Zoe: Just to end everything, I think we’ve all been trying to find some kind of silver lining in this time, and we wanted to ask: what are some things that have been bringing you joy recently?


Renae: Animal crossing. My switch is life.


Sara: I’m currently looking for a Wii for myself, actually, I want Wii tennis and Wii bowling in my life. I’ve been making a lot of phone calls again, which is good because I’m a bad texter. (Renae makes a face at Sara) Look at your face! But I am getting good at making phone calls! And putting my home together, I just moved from Brooklyn to Harlem--


Renae: In with your girlfriend!


Sara: In with my girlfriend! And two other very sweet boys who live on the other side of the house. Yeah, so it’s been fun to put the place together and do some home decor stuff, I feel like I should have my own Netflix show at this point.


Renae: There should be a Netflix show about how college students and young adults move around, because I’ve seen some of the most ridiculous things in my life. You guys can move entire homes in station wagons or in ten subway trips. Like,“let’s get an unlimited card and we can make the move!” All of that kind of stuff awesome. But it’s part of the process.


Sara: It’s a six floor walk up!
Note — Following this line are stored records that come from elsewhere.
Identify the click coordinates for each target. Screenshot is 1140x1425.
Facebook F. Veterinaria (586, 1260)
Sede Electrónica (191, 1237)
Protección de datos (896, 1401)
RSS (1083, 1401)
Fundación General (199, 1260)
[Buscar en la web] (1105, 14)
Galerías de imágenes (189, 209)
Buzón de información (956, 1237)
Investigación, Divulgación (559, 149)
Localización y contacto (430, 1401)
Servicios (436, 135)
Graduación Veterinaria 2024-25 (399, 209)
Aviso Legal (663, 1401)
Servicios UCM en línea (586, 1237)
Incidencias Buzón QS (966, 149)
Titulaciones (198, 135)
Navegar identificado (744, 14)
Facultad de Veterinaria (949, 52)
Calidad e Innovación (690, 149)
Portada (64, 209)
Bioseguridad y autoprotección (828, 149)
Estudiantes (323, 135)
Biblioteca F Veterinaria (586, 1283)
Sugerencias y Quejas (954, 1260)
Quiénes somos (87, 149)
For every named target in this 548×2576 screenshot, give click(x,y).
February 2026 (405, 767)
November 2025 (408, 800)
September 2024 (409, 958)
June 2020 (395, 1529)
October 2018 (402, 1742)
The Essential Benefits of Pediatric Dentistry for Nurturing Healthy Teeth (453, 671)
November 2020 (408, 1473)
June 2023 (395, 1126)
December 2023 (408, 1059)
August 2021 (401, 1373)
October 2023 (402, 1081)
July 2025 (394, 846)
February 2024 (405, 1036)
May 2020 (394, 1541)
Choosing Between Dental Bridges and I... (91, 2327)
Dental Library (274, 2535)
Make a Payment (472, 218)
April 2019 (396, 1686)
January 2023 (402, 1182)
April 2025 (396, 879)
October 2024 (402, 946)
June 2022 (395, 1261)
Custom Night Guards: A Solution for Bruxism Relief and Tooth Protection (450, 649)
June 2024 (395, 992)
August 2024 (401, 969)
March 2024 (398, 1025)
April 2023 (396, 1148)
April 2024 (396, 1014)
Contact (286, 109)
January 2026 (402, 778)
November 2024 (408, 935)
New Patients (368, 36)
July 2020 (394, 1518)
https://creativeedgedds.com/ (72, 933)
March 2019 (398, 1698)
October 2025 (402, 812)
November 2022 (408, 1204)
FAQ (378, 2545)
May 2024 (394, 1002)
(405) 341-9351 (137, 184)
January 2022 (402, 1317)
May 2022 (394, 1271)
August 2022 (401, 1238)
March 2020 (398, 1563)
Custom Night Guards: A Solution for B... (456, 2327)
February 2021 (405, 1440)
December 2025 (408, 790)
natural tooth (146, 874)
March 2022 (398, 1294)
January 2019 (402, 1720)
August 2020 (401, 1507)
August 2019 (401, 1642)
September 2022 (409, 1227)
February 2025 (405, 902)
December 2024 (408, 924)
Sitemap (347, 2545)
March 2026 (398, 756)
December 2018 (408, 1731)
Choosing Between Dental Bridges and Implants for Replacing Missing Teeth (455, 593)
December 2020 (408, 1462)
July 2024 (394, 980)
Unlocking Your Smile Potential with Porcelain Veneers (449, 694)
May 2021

It was like fifty bucks tho so we were like, we’ll do it!


Renae: Yeah, I think my first apartment out of college was a fifth floor walkup in the Lower East Side. So yeah, it’s what you do!


Sara: Yeah now we are on the ground floor here so we’re good.


Renae: So what are you guys doing to maintain your sanity?


Zoe: This!


Renae: I hear you.


Zoe: Yeah, which is why I really wanted to do a project like this that involved communicating with all of our wonderful friends who have submitted artwork and reconnecting with folks like you guys and we’ve already Zoomed with Laura and Marion and having those conversations were really wonderful. And we were all crying by the end of our Zoom with Laura just because we love her so much! So this has definitely brought me a lot of joy within this crazy time.


Sofia: Yeah, I agree, this! And lots of just trying to see friends as much as possible through the computer screen which is still kind of a sad thing but, [I’ve been] making those connections when I can. Like, I have long calls with Miriam often on her farm now, and we have weekly Queery meetings at least which is really good.


Miriam: Yeah, I don’t know if you guys can hear me because I’m in a woodshed in the middle of a thunderstorm. But definitely Queery! I’ve been moving around a bit and staying with different grandparents and now I’m working on a farm, and it’s just nice to feel connected to [our high school]. Like [our school] is so special and last year felt so whole, and I feel like I got catharsis and clarity at the end of it, and just being able to still be in it is so special. And talking to you guys, I just feel like there is a really strong queer community especially in faculty in staff at [our high school], and it shaped me in ways that I’m just being able to name now. And it’s been lovely to be swimming through that. And Zoe and Sofia are brilliant and wonderful as always, as are you!


Renae: Yeah, I worry about your generation because this is the time when you’re out there doing the big social stuff and making those connections and figuring out your world and stuff and now you just have to Zoom about it, so that kind of sucks. But at least you got a prom and a pizza party and all of the other good stuff!


Zoe: That’s so true, I’m so grateful that we were able to get our senior year.


Renae: Yeah, I feel bad for this year’s class.


Sara: But it’s been fun to see--like Papi Juice’s Zoom party--like what people are making of right now, even this! Seeing Queery get put online and have another iteration and another form. And I don’t think a lot of these things would’ve happened.


Renae: That’s true, there are definitely a lot of new spaces.


Note: Interview has been lightly edited for clarity.